How would I check for unique values across many arrays without for loops?

Hi how’s it going?

Say I have 3 arrays:

X = [1,2,3,4,5]
Y = [1,2,3,4]
Z = [1,2,3,4]

I want to return that of the 5 unique values across X, Y and Z, only the number 5 is truly unique, because it only occurs in 1 array.

Now obviously with 3 lists there are many ways to do this, with the simplest and most naive being “For val in x, if val not in y and z…” etc.

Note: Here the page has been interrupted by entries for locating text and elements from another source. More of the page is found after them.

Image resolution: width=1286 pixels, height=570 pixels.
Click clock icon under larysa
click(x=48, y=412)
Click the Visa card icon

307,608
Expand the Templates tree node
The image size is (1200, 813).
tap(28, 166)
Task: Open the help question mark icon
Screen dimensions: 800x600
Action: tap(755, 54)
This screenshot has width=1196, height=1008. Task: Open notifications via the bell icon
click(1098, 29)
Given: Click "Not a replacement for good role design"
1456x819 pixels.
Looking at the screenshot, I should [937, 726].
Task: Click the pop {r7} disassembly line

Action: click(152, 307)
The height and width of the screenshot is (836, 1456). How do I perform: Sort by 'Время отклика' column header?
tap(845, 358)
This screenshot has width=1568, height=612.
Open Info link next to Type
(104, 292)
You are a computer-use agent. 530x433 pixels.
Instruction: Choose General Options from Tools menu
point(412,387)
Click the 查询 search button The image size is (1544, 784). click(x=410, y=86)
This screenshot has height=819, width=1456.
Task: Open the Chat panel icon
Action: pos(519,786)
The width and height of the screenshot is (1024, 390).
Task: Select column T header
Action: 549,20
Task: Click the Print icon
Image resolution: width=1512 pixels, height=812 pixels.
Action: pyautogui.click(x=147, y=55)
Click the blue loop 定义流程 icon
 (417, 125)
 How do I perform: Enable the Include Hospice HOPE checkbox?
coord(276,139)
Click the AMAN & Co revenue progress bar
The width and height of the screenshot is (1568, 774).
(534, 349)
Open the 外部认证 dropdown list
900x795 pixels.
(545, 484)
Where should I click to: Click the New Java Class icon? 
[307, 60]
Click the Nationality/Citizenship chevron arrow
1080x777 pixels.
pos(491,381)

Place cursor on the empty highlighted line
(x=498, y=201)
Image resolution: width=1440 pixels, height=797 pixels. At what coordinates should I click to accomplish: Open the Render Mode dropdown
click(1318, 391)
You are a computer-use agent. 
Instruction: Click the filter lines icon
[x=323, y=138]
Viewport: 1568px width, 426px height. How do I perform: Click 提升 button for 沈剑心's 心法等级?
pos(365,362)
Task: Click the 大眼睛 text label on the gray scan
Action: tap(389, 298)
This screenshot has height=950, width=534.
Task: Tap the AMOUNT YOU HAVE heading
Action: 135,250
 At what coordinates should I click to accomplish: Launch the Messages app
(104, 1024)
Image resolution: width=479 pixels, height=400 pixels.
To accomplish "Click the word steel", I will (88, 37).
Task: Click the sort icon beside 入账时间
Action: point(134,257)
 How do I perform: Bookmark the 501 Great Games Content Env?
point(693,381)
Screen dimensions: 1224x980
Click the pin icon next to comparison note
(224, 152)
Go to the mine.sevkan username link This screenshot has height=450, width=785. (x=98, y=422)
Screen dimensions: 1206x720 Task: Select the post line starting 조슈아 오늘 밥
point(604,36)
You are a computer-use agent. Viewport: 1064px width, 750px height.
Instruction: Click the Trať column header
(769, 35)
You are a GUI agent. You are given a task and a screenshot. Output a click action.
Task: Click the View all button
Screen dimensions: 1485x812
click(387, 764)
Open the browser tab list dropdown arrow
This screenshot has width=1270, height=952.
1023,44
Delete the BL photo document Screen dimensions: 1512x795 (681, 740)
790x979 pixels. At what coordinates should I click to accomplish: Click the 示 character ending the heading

But say I have hundreds of arrays and I want to check this. What would be the best way to implement?

without for loops?

By the way, there is absolutely no reason to avoid loops in Julia unless doing so helps you write clearer or easier to understand code. Loops in Julia are fast, and a well-written loop is usually the fastest way to solve a particular problem.

3 Likes

You want to use countmap. Unfortunately it doesn’t seem to accept generic iterators, so you can’t use Iterators.flatten.

You can do

array_of_arrays = [X, Y, Z]
countmap(reduce(vcat, array_of_arrays))

Then you can loop through the Dict and keep just the things with the value 1.

2 Likes

thank you very much!

Is this not a bit of an exaggeration? I think I saw several comments/issues where people where getting better performance with vectorized code, mostly due to how particular packages are implemented. I think one case was with Distributions.jl, maybe in relation with Turing.jl, but I can’t find it again. Another came up recently here: Speed of vectorized vs for-loops using Zygote - #3 by ChrisRackauckas .

If Zygote is slow on loops but not broadcast then that seems like an issue particular to Zygote and not something that should be applied as a guideline to general Julia code (unless you are writing it specifically to be ADed by Zygote).

Agreed, I just thought “absolutely no reason” might be a bit strong. People might feel misled if we say that, and then when working on a particular problem they are told that a big slowdown is to be expected with for loops for a well-known package. After all, most serious code will use third-party packages…

counter from the DataStructures library accepts generators so you can bypass the creation of an intermediate array as follows.

 julia> import DataStructures: counter

 julia> sole(v...) = [first(p) for p in counter(x for a in v for x in a) if last(p) == 1]

 julia> sole([1:5;], [1:4;], [0:6;])
 2-element Array{Int64,1}:
  0
  6

Arguably such an algorithm keeps counting after encountering an element twice, which may not be optimal.

Julia used to have an hist function for computing frequencies but it was removed for some reason.